Monday, April 20, 2009

The Family tradition lives on....


Cynthia Dela Cruz Takasi, daughter of Tun Manet continues the Family tradition through her craftmanship using nigas, bamboo, drift wood and coconut shells. Majority of her arts and crafts symbolises the Island of Tinian.

She can create different items by using a little creativity and ingenuity. The process of coconut crafts involves sketching, cutting, sanding, and buffing to create the finished product.

A variety of coconut/bamboo & driftwoods crafts like bowls, vases, roses, rose-water sprinklers, teapots and others are made from coconuts. Now-a-days, coconut shells are carved into useful and decorative articles such as fruit-dishes, wine cups, finger bowls, ice-cream cusps, lamp stands, vases pen and pencil stands, cups and saucers. The coconut crafts like table lamps, jewellery, finger bowls and other objects have become quite popular.

The most wanted coconut crafts include bowls, vases, roses, teapots , wine cups, finger bowls, ice-cream cups, saucers, pen and pencil stands, hukkas, lampshades, fruit dishes, table lamps, finger bowls, roses, jewellery, vases and teapots.





Uncle Manny




Biography Of Manuel Lizama Dela Cruz
Also Known as
“TUN MANET OR POP”


Tun Manet Dela Cruz, (Manet Lasso) of Tinian was born on July 8, 1921, behind the old German administration building next to Taga house Park. His mother was Dolores Lizama Dela Cruz and his father Pedro Salas Dela Cruz, both from Guam. Manet grew up on Tinian during the Japanese Administration. One of the hobbies he learned while growing up was how to make things from the local natural resources such as the coconut trees, bamboo and nigas, all plants that grow in the limestone coastal zone around the islands.

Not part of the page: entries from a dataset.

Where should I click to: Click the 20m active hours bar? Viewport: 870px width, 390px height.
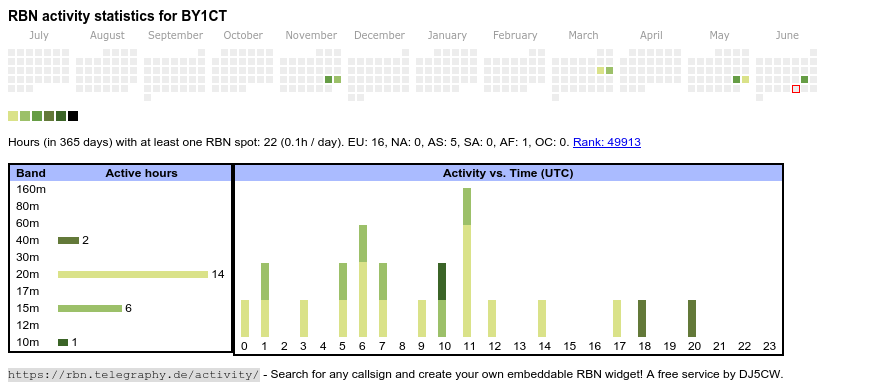click(x=133, y=274)
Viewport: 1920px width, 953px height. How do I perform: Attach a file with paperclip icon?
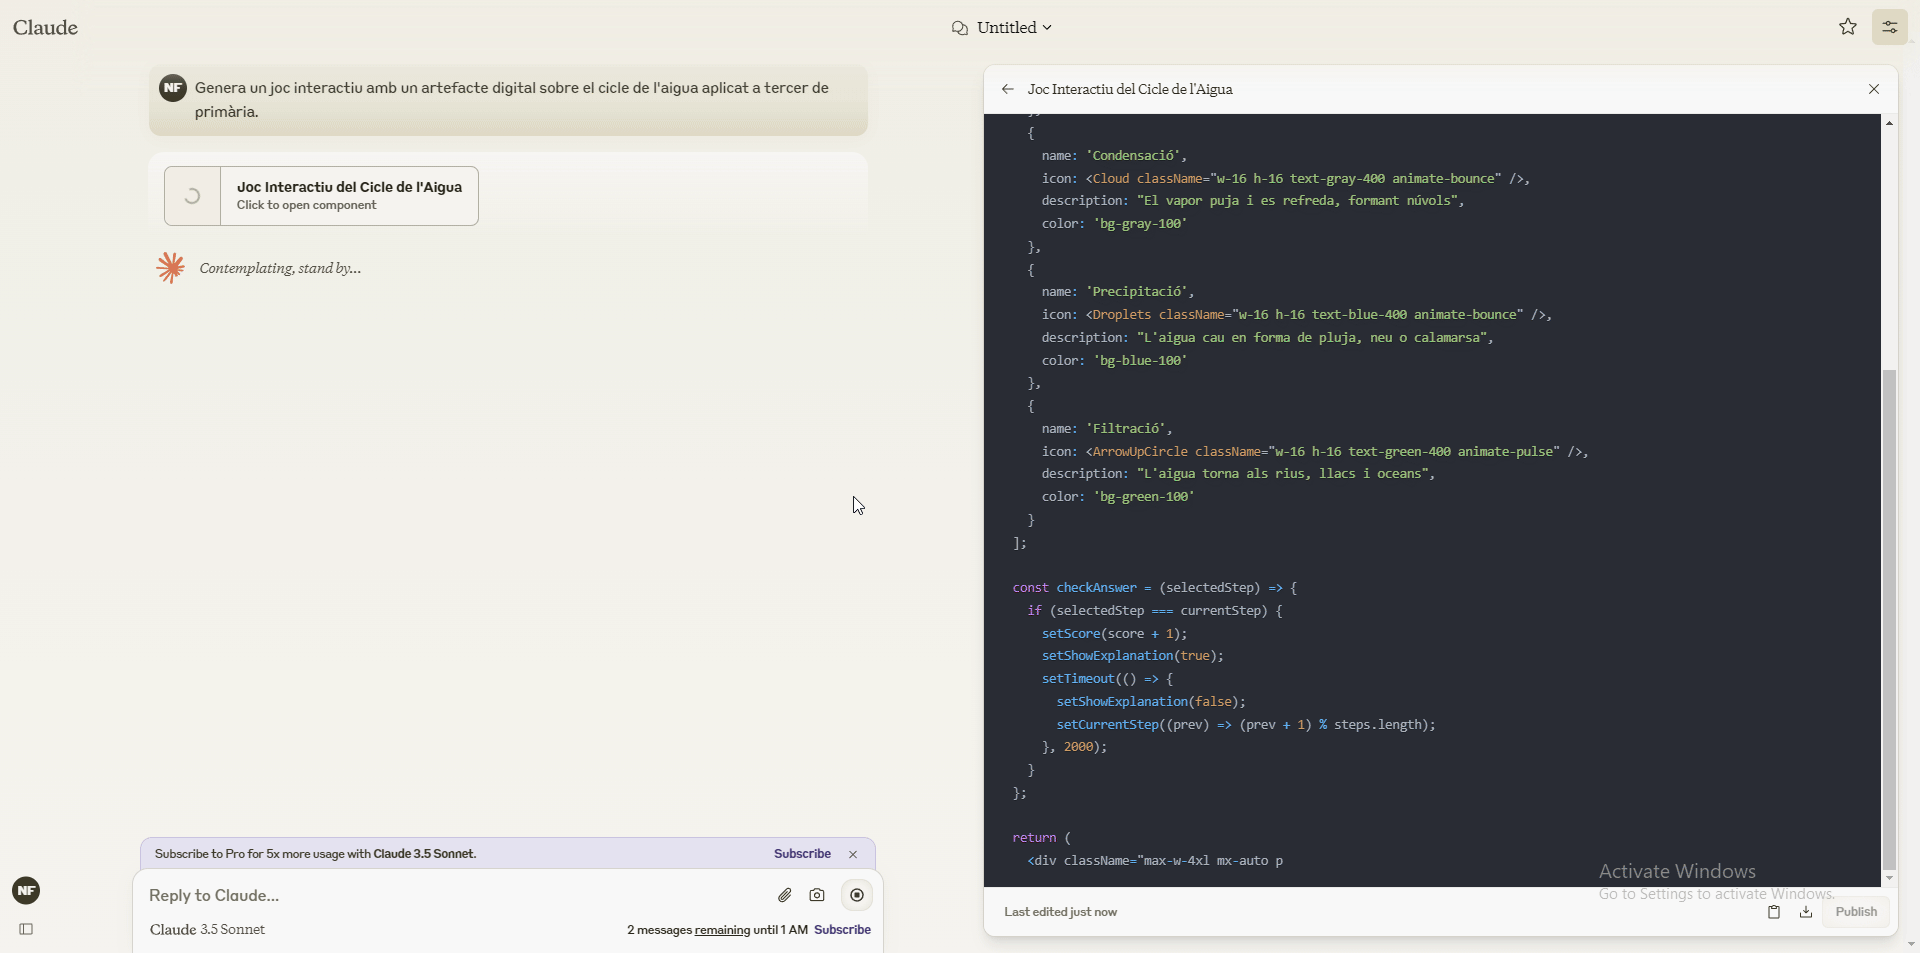(x=785, y=895)
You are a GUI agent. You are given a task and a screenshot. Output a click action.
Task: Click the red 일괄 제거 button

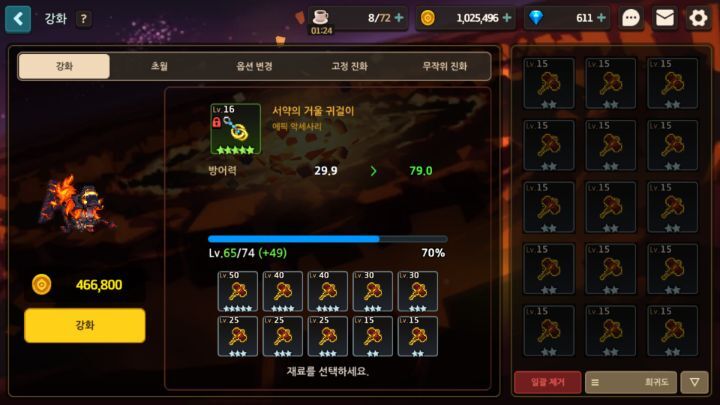[547, 382]
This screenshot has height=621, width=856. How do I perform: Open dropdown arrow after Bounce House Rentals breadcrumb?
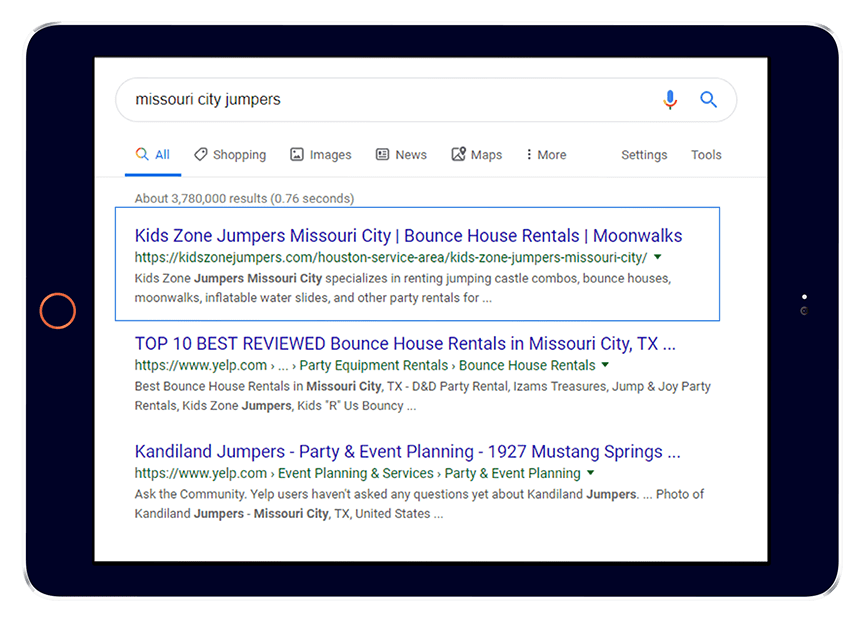pyautogui.click(x=606, y=365)
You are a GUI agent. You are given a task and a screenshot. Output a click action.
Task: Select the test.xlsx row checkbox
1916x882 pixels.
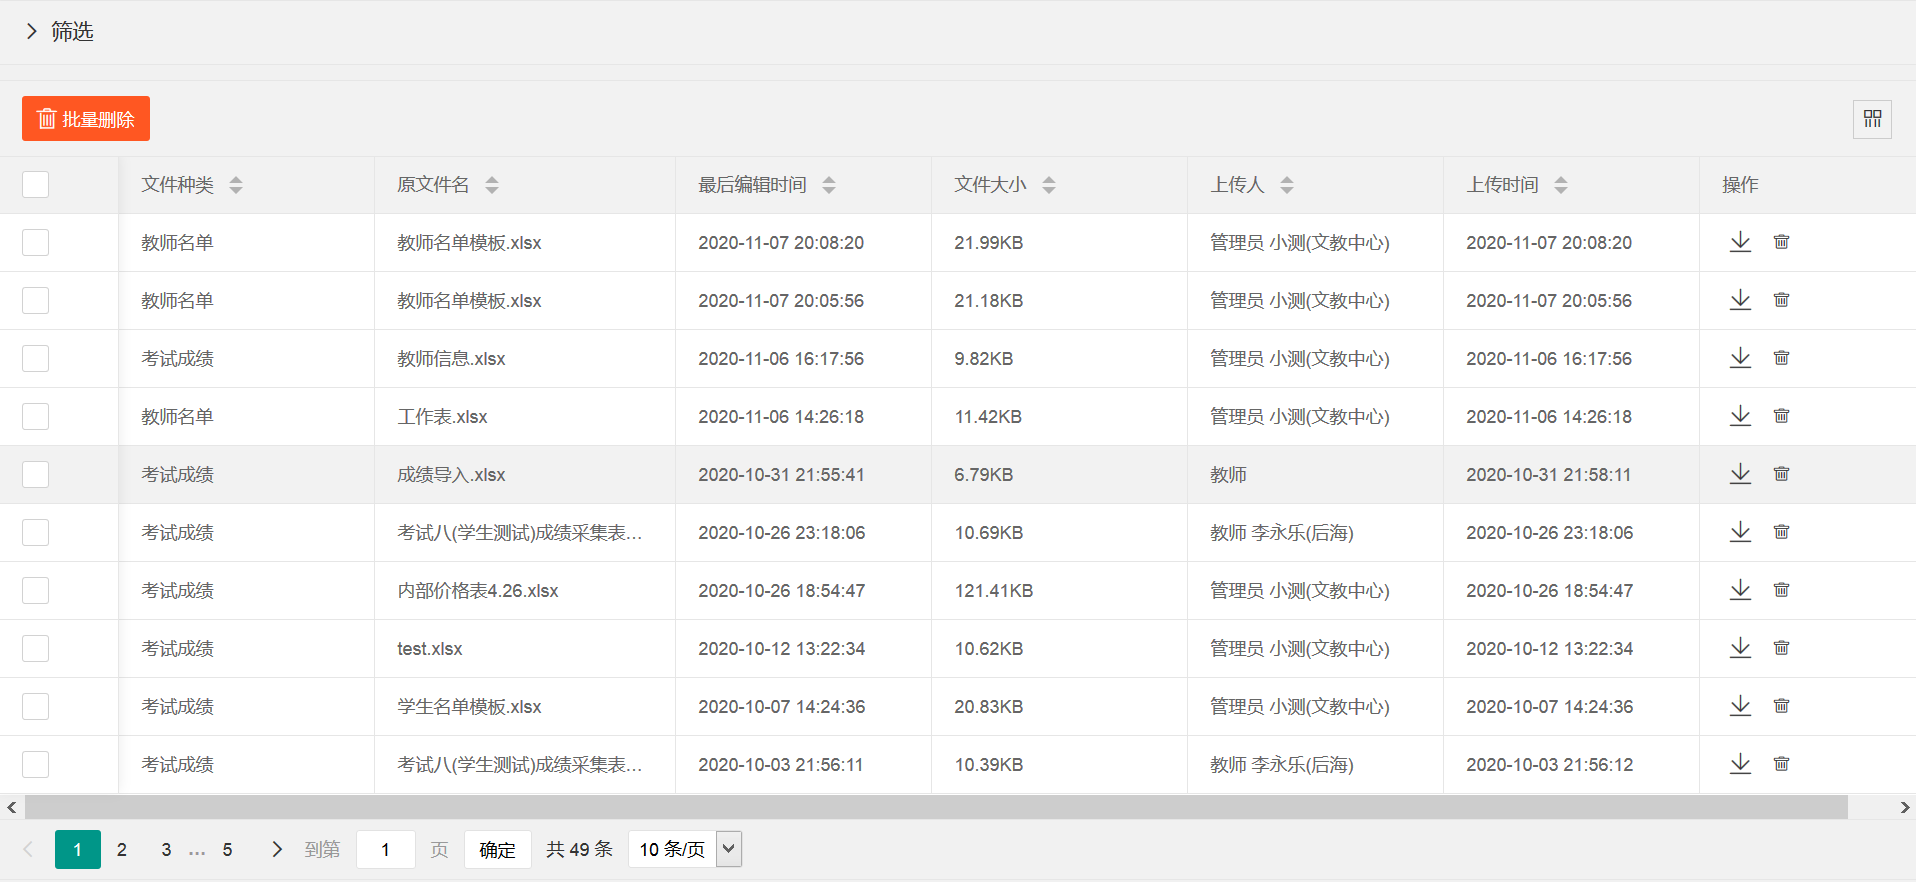(x=36, y=649)
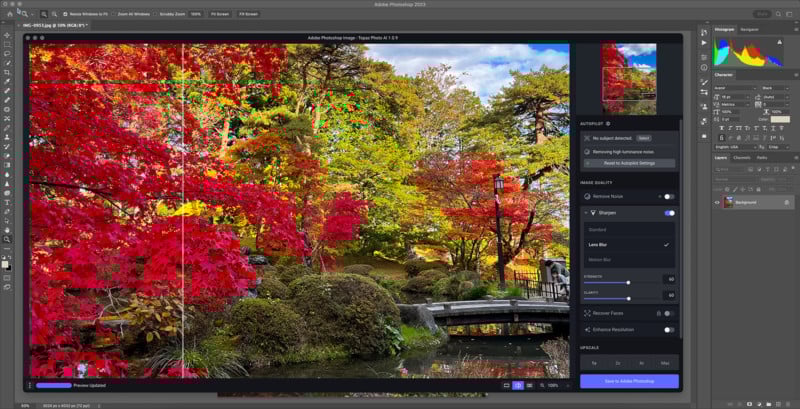Turn off the Sharpen toggle

click(x=669, y=213)
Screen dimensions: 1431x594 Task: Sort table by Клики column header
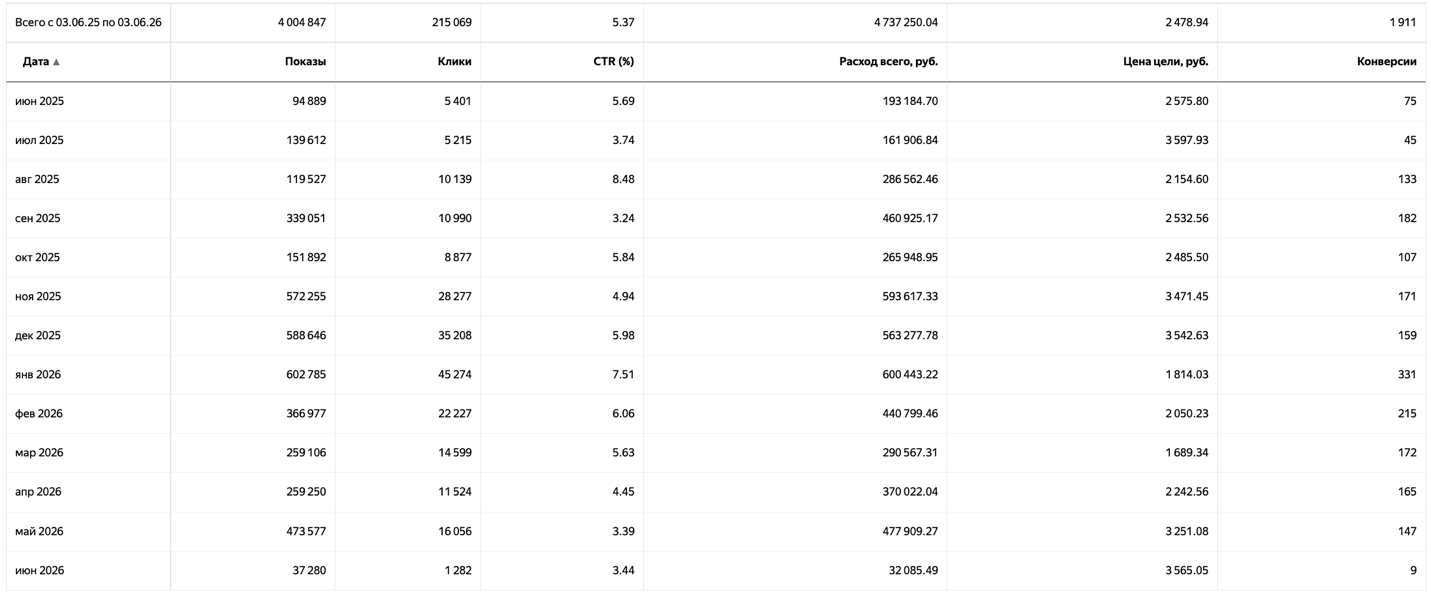click(454, 62)
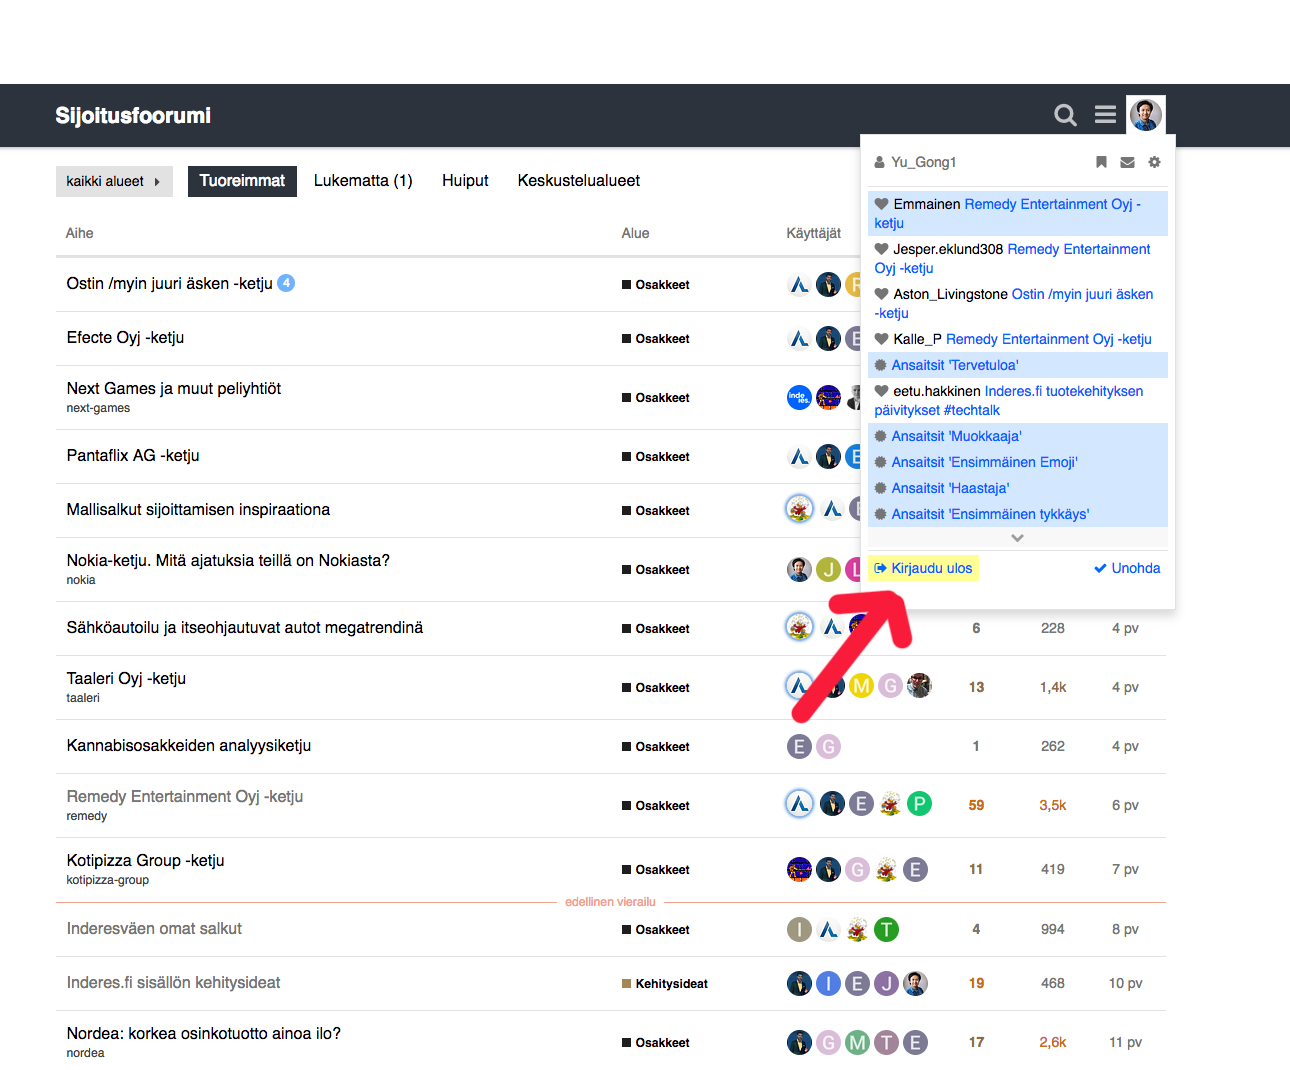1290x1070 pixels.
Task: Click the Kehitysideat category label
Action: pyautogui.click(x=670, y=984)
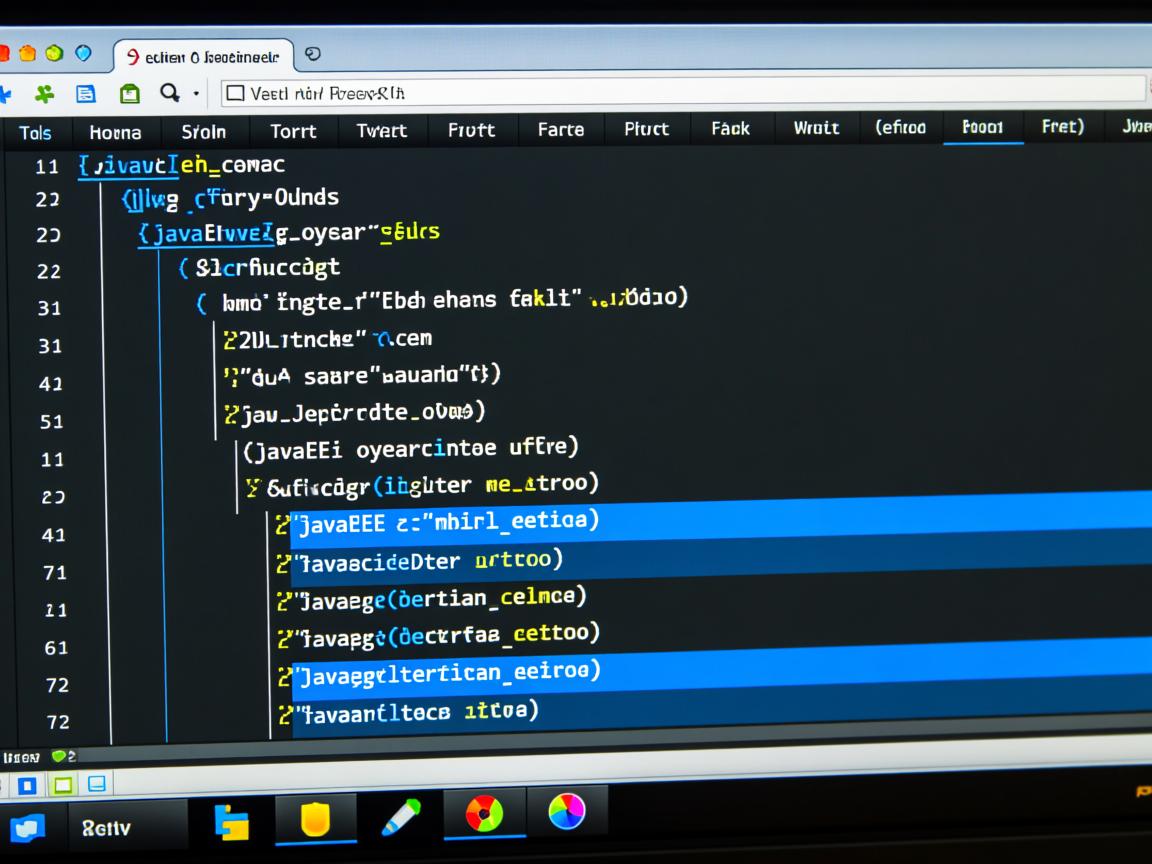
Task: Click the green save icon in toolbar
Action: click(x=129, y=94)
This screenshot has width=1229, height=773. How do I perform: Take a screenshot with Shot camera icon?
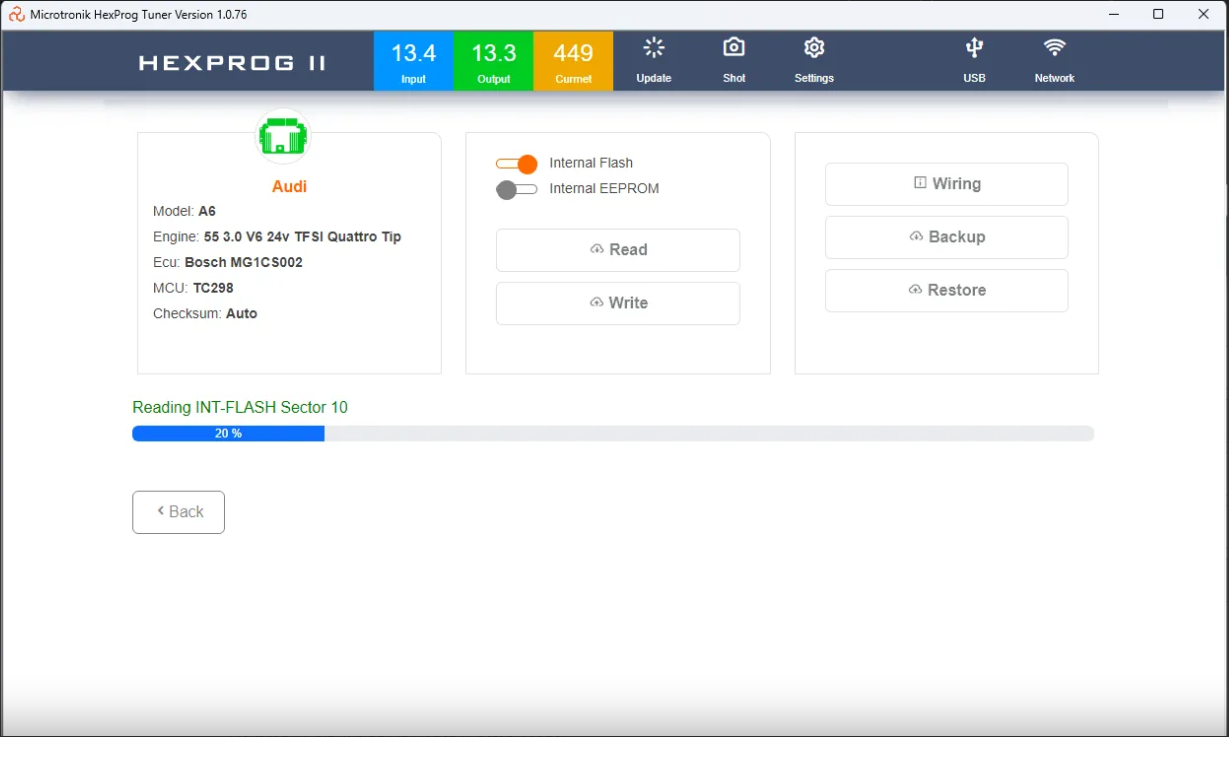point(734,48)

Tun Manet began his handicraft trade with his original creation of Love Birds carved from mature coconuts. In this handicraft, the upper portion of the coconut husk is carved into two Love Birds, while the bottom portion of the coconut husk and the shell s a container for candies or other snacks. He was also famous for the turtle he carved from the coconut shells. Tun Manet was also clever at making a rat trap form bamboo; a trade he learned from the Japanese administration, which was used the bamboo rat trap in an attempt to eradicate rats from the sugar cane plantation on Tinian.

Tun Munet disappeared from his daughter’s house on September 30, 2000. The island of Tinian was searched extensively to find him. But his body was never found. Many people believe that Tun Manet spirit lives among the native plants of Tinian, the coconut tree, bamboo and nigas plants on Tinian.